2        Le neuvième considérant de la directive 2005/36 énonce que, «[t]out en maintenant, pour la liberté d’établissement, les principes et les garanties sous-jacents aux différents systèmes de reconnaissance en vigueur, il convient d’en améliorer les règles à la lumière de l’expérience».

3        Conformément au quatorzième considérant de cette directive, «[l]e mécanisme de reconnaissance établi par [la directive 89/48/CEE du Conseil, du 21 décembre 1988, relative à un système général de reconnaissance des diplômes d’enseignement supérieur qui sanctionnent des formations professionnelles d’une durée minimale de trois ans (JO 1989, L 19, p. 16)] reste inchangé».

4        Le quarante et unième considérant de la directive 2005/36 énonce que celle-ci «ne préjuge pas l’application de l’article 39, paragraphe 4, [CE] et de l’article 45 [CE], notamment en ce qui concerne les notaires».

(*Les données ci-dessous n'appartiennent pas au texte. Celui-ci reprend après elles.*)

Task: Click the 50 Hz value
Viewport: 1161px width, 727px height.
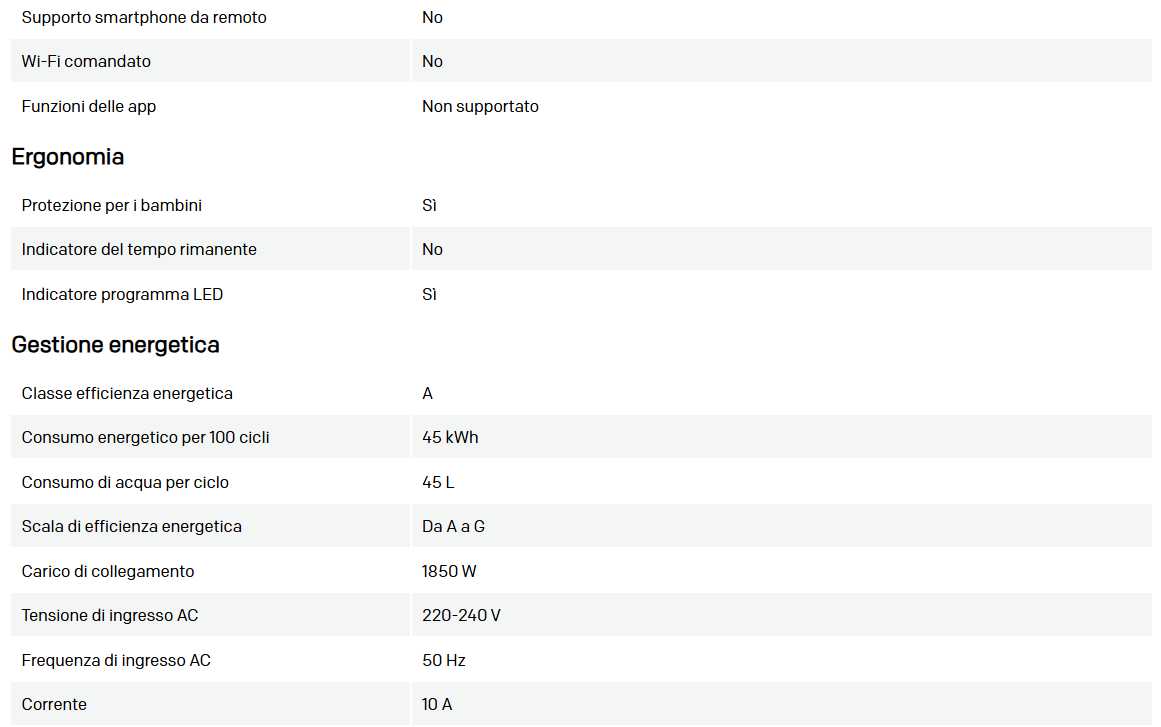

5        L’article 2, paragraphe 3, de la directive 2005/36 est ainsi libellé:

«Lorsque, pour une profession réglementée déterminée, d’autres dispositions spécifiques concernant directement la reconnaissance de qualifications professionnelles sont prévues dans un instrument distinct du droit communautaire, les dispositions correspondantes de la présente directive ne s’appliquent pas.»

6        La profession de notaire n’a fait l’objet d’aucun instrument distinct du droit de l’Union du type de celui visé audit article 2, paragraphe 3.

7        La directive 2005/36 a abrogé, en vertu de son article 62, la directive 89/48 avec effet à partir du 20 octobre 2007.

 La réglementation nationale

8        Les notaires exercent leurs fonctions, dans l’ordre juridique portugais, dans le cadre d’une profession libérale. L’organisation de cette profession est régie par le décret-loi n° 26/2004, du 4 février 2004, portant adoption du statut du notariat (Diário da República I, série-A, n° 29, du 4 février 2004, ci-après le «statut du notariat»).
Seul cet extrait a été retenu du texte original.